Passage Start Marker

Amanda Rettke is the creator of I Am Baker, and the bestselling author of Surprise Inside Cakes: Amazing Cakes for Every Occasion – With a Little Something Extra Inside.Over the course of her 15+ year blogging adventure, she has been featured in and collaborated with the Food Network, New York Times, LA Times, Country Living Magazine, People Magazine, Epicurious, Brides, Romantic Homes, life:beautiful, Publishers Weekly, The Daily Mail, Star Tribune, The Globe and Mail, DailyCandy, YumSugar, The Knot, The Kitchn, and Parade, to name a few.

Reader Comments

  1. I think my heart just skipped a beat! These are the ultimate brownies! That caramel center is just mesmerizing! Love this Amanda!

  2. I made these last night and it was a disaster so I’m hoping you might be able to help me figure out where I went wrong. The recipe didn’t state what temp to bake at so I just did it at 350 degrees.

Passage End Marker

Exercise directions: According to the passage, what is the title of Amanda Rettke's bestselling book? The records have nothing to do with this.

Dataset content Start Marker

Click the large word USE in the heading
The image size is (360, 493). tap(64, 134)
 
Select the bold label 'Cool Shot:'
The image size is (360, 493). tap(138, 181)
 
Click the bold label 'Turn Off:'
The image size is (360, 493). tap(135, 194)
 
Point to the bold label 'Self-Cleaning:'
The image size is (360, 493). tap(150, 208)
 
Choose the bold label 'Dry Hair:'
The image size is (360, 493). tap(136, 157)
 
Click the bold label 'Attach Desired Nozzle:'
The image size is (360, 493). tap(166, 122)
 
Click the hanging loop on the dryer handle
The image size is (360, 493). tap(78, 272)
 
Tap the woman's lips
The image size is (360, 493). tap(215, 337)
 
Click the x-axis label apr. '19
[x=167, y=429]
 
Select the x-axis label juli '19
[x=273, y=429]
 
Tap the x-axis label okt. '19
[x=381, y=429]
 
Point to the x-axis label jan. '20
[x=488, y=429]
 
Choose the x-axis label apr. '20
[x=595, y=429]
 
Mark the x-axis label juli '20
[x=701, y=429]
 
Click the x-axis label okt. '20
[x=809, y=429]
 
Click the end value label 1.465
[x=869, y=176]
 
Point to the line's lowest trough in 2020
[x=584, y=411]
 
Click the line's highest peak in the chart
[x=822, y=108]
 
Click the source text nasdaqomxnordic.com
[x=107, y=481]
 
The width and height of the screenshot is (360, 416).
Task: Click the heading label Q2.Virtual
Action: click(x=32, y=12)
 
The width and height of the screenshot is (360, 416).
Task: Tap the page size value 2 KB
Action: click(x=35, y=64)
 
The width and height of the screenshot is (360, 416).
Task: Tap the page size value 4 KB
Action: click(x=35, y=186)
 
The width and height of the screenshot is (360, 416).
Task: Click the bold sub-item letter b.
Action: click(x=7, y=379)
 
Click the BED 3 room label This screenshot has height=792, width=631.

Dataset content End Marker

Result of this exercise: Surprise Inside Cakes: Amazing Cakes for Every Occasion – With a Little Something Extra Inside